Extract:
⟨
On a periodic basis, management assesses whether there are any indicators that the value of the Operating Partnership's investments in unconsolidated joint ventures may be impaired. An investment is impaired only if management's estimate of the value of the investment is less than the carrying value of the investment. To the extent impairment has occurred, the loss shall be measured as the excess of the carrying amount of the investment over the value of the investment. Management does not believe that the value of any of the Operating Partnership's investments in unconsolidated joint ventures is impaired. See Note 4.
Cash and Cash Equivalents
All highly liquid investments with a maturity of three months or less when purchased are considered to be cash equivalents.
10
Deferred Financing Costs
Costs incurred in obtaining financing are capitalized and amortized on a straight-line basis, which approximates the effective interest method, over the term of the related indebtedness. Amortization of such costs is included in interest expense and was $1,251 and $1,176 for the three months ended March 31, 2003 and 2002, respectively.
Deferred Leasing Costs
Costs incurred in connection with leases are capitalized and amortized on a straight-line basis over the terms of the related leases and included in depreciation and amortization. Unamortized deferred leasing costs are charged to amortization expense upon early termination of the lease. Certain employees of the Operating Partnership are compensated for providing leasing services to the Properties. The portion of such compensation, which is capitalized and amortized, approximated $762 and $990 for the three months ended March 31, 2003 and 2002, respectively.
Restricted Cash
Restricted cash includes tenant security deposits and escrow and reserve funds for debt service, real estate taxes, property insurance, capital improvements, tenant improvements, and leasing costs established pursuant to certain mortgage financing arrangements.
⟩
Task input:
⟨
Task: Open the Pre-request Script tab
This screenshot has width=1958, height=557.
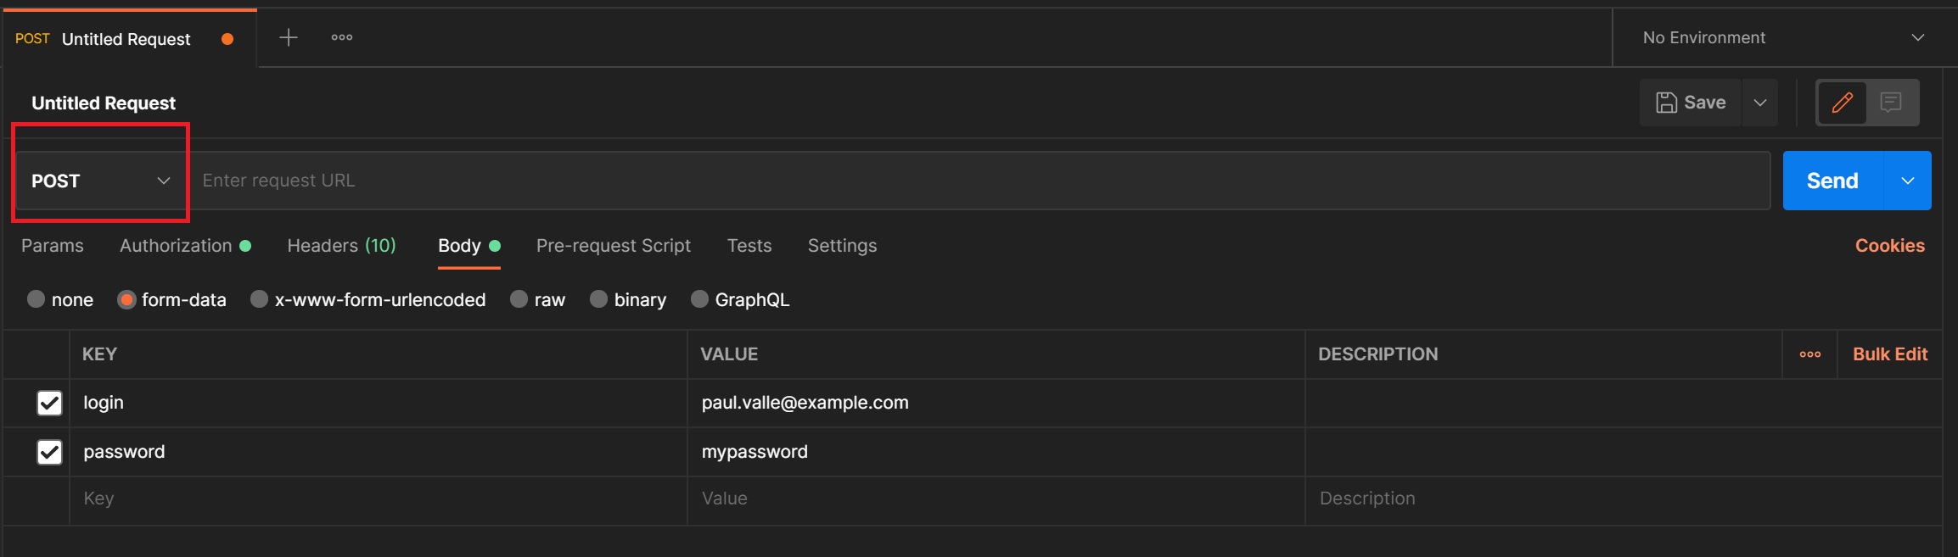Action: pos(613,246)
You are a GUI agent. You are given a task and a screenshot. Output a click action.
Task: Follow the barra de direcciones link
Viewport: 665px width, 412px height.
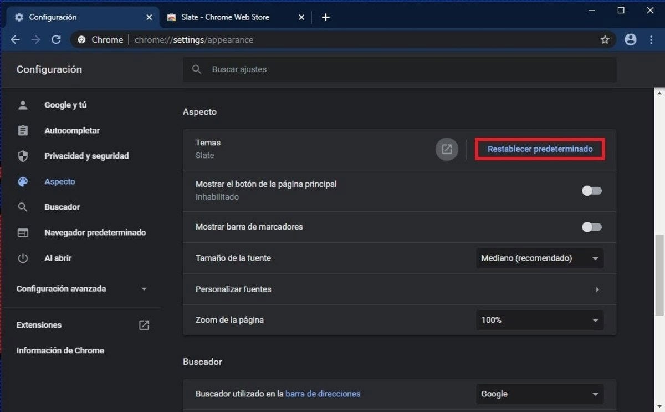pyautogui.click(x=323, y=394)
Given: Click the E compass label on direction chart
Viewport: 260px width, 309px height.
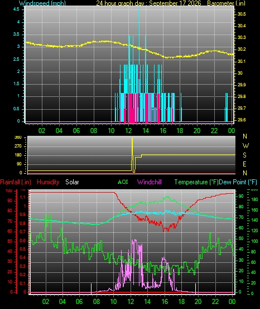Looking at the screenshot, I should (x=244, y=164).
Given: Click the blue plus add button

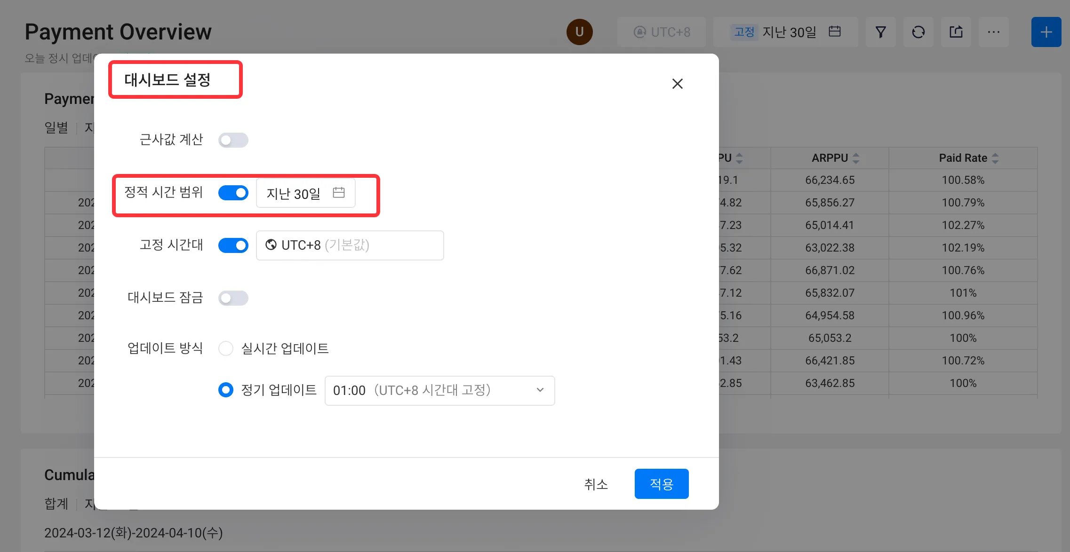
⟩
Task 1:
Answer these questions from the accounting notes:
(a) What maturity must a highly liquid investment have when purchased to count as a cash equivalent?
(b) What was the amortization of deferred financing costs for the three months ended March 31, 2003?
(c) Over what period are costs incurred in connection with leases amortized?
Task 2: Copy out every line of all the rows word for word, omitting the pictures.

Task response 1:
(a) Three months or less.
(b) $1,251.
(c) Over the terms of the related leases, on a straight-line basis.

Task response 2:
Task: Open the Pre-request Script tab
This screenshot has width=1958, height=557.
Action: pos(613,246)
You are a GUI agent. You are given a task and a screenshot. Output a click action.
Task: Follow the barra de direcciones link
Viewport: 665px width, 412px height.
pyautogui.click(x=323, y=394)
Given: Click the E compass label on direction chart
Viewport: 260px width, 309px height.
Looking at the screenshot, I should (x=244, y=164).
Given: Click the blue plus add button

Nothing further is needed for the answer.